I found some automatic evaluation metrics mentioned in the paper, where can I find these scripts so that I can reproduce the result and compare with others method.
Have you solved this problem?
Could you provide the evaluation code? Thank you!
For FID, I find an implement from torchmetric: https://torchmetrics.readthedocs.io/en/stable/image/frechet_inception_distance.html
But it required input much be in dtype=torch.unit8, while spectrogram I generate is in float, if I try to convert to int, get an error: ZeroDivisionError: float division by zero
def evaluation(mel_infer, mel_gt):
mel_infer = torch.from_numpy(mel_infer).to("cuda").unsqueeze(0).unsqueeze(0).to(torch.uint8).repeat(1,3,1,1)

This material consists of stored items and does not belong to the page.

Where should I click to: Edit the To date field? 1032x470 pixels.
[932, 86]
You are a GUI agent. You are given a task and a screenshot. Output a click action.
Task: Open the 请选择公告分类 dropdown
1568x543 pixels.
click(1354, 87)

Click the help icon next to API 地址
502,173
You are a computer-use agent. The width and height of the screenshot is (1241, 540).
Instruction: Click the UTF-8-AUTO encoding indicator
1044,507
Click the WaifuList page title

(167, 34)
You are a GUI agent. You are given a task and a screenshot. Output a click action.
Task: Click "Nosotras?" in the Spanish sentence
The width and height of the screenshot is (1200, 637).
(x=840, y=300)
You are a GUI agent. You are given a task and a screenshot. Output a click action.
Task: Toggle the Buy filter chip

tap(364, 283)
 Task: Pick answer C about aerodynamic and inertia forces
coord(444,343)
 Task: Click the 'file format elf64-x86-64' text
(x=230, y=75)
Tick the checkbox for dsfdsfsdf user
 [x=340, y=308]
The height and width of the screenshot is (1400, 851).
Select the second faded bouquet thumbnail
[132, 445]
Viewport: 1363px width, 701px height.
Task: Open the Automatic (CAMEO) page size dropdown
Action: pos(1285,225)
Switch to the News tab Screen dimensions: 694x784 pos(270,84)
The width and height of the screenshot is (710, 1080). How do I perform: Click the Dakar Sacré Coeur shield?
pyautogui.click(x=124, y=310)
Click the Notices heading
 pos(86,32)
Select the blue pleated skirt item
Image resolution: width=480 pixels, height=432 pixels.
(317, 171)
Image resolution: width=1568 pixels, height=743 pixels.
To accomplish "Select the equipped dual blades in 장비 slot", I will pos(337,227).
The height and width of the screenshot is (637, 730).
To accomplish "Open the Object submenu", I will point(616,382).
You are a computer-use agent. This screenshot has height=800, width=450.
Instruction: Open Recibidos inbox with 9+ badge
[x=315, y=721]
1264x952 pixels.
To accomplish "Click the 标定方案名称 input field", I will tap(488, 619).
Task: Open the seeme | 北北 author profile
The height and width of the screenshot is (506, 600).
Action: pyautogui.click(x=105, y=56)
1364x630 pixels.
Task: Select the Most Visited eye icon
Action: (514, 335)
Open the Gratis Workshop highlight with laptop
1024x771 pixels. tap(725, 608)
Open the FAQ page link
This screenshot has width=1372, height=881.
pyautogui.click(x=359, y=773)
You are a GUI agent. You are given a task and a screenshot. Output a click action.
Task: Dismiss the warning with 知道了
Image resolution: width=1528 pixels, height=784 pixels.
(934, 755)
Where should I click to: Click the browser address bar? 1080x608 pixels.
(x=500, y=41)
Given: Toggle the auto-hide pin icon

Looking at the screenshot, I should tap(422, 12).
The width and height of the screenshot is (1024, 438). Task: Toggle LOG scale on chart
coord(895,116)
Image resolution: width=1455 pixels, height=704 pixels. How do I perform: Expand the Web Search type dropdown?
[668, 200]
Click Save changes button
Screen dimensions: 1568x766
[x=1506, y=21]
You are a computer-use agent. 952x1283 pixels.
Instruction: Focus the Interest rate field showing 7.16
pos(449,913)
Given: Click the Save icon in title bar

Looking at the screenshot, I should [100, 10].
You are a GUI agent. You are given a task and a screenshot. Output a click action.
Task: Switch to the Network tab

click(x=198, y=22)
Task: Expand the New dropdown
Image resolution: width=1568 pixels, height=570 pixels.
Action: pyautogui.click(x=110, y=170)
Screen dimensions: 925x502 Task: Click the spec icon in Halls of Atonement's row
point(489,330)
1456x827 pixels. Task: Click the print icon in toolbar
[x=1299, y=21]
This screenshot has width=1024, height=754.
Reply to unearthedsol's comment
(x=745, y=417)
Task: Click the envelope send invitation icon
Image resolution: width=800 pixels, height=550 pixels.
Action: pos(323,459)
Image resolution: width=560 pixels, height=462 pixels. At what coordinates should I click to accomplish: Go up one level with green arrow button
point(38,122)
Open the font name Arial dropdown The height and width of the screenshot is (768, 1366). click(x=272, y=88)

mel_gt = torch.from_numpy(mel_gt).to("cuda").unsqueeze(0).unsqueeze(0).to(torch.uint8).repeat(1,3,1,1)
mel_infer = torch.clamp(mel_infer, min=1e-5, max=1e-5)
mel_gt = torch.clamp(mel_gt, min=1e-5, max=1e-5)
fid = FrechetInceptionDistance(feature=2048).to("cuda")
fid.update(mel_infer, real=False)
fid.update(mel_gt, real=True)
f = fid.compute()
return f
You can try this:https://github.com/gzhu06/Unconditional-Audio-Generation-Benchmark
Hello,I want to ask a sound stupid question, How can I compute the FID value of the test dataset and train dataset? both of them are real data distribution. for example, If I want to compute the FID value of train dataset, I will input compute_fid_function(train_dataset,train_dataset)?
I found some automatic evaluation metrics mentioned in the paper, where can I find these scripts so that I can reproduce the result and compare with others method.